▶ [Data section]
──────

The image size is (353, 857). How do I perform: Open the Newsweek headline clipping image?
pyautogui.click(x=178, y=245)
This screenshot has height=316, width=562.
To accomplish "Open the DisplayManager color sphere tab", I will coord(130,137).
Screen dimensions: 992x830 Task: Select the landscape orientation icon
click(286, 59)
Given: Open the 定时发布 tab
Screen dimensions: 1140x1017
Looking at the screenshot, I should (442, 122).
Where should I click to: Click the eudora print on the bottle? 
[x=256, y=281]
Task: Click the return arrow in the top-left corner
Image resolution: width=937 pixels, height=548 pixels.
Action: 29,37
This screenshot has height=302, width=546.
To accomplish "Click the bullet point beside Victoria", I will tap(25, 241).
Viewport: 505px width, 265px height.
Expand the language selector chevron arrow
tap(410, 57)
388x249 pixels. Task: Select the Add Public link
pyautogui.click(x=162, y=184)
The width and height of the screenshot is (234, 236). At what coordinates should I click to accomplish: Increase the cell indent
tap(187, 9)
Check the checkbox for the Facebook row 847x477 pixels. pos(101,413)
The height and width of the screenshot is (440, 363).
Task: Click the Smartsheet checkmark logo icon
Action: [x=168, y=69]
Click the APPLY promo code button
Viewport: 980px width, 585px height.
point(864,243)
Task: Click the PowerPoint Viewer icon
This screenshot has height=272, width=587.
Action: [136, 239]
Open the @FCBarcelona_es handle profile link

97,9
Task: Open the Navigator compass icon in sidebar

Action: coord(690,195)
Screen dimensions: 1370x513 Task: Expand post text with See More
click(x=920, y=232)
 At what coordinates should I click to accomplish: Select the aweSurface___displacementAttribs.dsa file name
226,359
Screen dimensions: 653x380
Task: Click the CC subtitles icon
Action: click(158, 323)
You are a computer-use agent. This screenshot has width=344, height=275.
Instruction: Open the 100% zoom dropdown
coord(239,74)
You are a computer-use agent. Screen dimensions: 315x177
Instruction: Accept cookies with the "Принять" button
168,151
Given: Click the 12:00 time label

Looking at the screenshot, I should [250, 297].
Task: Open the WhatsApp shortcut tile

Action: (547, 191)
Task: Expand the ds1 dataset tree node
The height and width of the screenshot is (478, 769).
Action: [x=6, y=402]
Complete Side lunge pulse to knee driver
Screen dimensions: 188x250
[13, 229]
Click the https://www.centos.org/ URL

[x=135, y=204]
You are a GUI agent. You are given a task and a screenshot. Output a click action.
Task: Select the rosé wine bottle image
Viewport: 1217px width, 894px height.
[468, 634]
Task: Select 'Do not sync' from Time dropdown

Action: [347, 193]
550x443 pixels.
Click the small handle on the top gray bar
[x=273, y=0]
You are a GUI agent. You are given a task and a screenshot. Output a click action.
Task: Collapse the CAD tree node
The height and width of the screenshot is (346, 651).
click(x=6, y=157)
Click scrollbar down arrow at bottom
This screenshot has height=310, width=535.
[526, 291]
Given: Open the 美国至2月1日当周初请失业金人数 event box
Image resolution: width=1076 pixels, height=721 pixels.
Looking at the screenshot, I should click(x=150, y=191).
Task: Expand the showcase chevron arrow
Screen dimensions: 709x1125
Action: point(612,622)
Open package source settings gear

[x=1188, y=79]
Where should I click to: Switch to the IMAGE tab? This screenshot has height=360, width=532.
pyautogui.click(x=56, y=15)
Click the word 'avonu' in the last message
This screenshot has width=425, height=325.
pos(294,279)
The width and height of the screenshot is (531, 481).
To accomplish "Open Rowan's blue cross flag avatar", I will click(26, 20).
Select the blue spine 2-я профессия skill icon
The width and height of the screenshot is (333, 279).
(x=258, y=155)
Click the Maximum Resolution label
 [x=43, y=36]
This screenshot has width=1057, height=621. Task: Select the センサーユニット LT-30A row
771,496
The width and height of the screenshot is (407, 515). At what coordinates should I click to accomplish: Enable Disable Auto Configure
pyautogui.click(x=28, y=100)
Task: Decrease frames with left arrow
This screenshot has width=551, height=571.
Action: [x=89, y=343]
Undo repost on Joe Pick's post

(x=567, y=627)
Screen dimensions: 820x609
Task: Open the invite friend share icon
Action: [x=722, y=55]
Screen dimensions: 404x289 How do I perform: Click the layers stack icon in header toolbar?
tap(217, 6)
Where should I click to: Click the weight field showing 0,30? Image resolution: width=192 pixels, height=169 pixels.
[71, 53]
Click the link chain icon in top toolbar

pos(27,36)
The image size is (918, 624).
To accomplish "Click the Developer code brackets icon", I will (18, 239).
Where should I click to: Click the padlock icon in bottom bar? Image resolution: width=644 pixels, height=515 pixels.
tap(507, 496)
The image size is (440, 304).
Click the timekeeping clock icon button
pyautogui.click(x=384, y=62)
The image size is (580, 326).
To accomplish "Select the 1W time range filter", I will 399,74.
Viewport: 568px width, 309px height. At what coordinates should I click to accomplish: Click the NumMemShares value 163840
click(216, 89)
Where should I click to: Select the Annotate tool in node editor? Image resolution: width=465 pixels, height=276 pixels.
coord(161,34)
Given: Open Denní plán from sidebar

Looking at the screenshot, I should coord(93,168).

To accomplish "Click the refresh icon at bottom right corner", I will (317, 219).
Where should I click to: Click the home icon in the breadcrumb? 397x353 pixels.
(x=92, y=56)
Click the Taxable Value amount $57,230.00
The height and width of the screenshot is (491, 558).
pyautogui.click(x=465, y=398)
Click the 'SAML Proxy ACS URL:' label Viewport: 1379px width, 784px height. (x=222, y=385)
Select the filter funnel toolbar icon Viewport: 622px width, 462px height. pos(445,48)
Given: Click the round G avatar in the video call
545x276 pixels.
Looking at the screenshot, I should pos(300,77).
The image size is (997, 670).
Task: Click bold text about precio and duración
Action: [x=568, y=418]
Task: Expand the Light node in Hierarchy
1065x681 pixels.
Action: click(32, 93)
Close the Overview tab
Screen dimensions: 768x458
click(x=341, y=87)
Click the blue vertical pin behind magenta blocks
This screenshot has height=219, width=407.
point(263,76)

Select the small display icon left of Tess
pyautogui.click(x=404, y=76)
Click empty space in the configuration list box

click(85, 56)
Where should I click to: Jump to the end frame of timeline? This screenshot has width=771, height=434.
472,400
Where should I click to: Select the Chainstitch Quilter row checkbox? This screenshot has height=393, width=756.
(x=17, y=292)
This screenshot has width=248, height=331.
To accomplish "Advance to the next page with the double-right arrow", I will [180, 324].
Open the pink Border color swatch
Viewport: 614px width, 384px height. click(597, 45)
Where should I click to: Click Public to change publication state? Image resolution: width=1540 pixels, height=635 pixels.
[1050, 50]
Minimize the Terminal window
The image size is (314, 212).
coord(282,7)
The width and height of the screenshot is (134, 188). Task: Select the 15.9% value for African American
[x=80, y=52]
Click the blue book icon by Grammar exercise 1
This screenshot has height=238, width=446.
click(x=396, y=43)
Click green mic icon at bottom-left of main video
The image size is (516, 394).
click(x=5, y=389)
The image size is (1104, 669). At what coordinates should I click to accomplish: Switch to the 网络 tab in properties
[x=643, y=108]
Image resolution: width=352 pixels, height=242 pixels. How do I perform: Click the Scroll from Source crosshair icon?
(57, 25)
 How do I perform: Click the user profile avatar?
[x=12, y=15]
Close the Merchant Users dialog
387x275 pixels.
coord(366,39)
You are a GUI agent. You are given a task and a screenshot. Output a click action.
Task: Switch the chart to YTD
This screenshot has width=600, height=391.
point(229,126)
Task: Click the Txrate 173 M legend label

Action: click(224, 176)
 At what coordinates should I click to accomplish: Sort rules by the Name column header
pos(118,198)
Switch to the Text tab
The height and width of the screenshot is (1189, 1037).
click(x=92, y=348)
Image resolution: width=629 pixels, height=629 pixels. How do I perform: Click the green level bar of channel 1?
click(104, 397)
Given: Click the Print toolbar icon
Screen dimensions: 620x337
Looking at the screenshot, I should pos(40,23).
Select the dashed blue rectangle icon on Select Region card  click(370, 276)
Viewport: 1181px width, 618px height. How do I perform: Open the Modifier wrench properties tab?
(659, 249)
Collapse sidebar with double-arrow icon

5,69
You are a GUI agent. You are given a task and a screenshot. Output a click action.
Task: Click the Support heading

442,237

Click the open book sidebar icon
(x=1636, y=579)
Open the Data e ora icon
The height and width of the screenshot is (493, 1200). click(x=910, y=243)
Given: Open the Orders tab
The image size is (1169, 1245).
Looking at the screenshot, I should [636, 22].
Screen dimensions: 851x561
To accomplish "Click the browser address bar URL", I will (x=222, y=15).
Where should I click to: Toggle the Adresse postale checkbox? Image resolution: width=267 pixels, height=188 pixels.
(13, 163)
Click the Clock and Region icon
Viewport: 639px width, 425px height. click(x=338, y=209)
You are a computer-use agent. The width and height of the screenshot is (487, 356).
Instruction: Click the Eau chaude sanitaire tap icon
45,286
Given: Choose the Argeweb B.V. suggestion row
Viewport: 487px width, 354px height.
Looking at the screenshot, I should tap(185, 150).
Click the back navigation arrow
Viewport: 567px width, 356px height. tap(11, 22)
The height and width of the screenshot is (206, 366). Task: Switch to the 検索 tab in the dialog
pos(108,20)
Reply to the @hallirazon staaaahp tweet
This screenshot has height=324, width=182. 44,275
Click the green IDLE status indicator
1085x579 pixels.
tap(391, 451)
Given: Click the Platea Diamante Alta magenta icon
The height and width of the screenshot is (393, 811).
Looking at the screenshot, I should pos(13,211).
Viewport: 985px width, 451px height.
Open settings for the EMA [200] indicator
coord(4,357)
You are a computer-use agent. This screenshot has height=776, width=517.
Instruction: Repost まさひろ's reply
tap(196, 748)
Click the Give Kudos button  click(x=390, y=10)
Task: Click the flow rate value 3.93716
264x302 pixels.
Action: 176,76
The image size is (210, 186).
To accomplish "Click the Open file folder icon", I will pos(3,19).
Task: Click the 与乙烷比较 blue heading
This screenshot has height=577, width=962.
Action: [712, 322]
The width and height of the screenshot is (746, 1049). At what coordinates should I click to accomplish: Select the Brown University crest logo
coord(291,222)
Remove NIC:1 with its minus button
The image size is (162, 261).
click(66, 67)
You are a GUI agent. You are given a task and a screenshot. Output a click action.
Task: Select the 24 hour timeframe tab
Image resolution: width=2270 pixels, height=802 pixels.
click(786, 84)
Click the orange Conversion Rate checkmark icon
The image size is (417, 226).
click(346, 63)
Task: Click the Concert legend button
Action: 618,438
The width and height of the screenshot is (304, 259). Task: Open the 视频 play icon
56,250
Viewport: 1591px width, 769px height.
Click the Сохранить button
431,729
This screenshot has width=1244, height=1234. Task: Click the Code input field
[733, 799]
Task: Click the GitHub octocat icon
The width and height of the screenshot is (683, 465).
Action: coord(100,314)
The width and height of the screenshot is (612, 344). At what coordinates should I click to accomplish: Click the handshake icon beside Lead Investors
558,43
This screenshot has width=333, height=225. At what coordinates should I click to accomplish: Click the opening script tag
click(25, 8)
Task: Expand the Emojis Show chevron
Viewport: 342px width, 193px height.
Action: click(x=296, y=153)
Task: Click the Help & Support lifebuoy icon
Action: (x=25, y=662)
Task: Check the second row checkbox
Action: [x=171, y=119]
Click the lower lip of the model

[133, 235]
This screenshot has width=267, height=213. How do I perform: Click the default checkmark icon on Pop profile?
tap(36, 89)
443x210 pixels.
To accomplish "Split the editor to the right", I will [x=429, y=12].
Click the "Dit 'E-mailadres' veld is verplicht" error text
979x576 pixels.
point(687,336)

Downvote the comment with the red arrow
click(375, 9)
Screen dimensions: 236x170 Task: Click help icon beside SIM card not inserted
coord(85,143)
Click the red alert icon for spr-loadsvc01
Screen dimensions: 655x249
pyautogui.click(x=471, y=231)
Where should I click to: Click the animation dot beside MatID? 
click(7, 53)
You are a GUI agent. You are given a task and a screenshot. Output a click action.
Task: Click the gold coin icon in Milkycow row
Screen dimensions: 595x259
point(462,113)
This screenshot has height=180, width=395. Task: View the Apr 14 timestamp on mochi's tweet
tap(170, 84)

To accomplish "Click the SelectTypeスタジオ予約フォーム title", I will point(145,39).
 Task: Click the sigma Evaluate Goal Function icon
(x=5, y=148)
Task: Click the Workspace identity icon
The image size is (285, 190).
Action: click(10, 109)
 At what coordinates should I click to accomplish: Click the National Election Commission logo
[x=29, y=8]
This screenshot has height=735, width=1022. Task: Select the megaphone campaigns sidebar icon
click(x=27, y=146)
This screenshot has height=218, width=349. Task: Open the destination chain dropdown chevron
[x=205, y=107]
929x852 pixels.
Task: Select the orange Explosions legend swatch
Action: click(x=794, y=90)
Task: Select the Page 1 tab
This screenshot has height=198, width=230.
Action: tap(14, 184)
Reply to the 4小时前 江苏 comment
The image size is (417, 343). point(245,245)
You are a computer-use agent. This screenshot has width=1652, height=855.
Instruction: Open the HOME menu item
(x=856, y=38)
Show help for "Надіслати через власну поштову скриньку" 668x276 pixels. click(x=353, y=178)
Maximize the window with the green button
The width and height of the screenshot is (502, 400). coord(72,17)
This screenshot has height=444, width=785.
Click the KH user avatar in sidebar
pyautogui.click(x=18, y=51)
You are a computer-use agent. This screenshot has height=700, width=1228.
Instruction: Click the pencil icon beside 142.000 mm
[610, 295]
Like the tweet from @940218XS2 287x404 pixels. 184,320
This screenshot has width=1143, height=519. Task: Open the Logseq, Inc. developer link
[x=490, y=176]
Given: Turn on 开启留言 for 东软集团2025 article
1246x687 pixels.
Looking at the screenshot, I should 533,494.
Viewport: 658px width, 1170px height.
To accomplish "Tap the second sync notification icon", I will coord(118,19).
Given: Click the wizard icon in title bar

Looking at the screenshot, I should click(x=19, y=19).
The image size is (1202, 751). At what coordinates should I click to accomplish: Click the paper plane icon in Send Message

──────

▶ [Required action] Keeping every character as it is, restate the lines above that run from the line with "The width and height of the screenshot is (612, 344)." through the line with "Task: Expand the Emojis Show chevron", both included, and nothing else.

▶ [Answer below]
The width and height of the screenshot is (612, 344). At what coordinates should I click to accomplish: Click the handshake icon beside Lead Investors
558,43
This screenshot has width=333, height=225. At what coordinates should I click to accomplish: Click the opening script tag
click(25, 8)
Task: Expand the Emojis Show chevron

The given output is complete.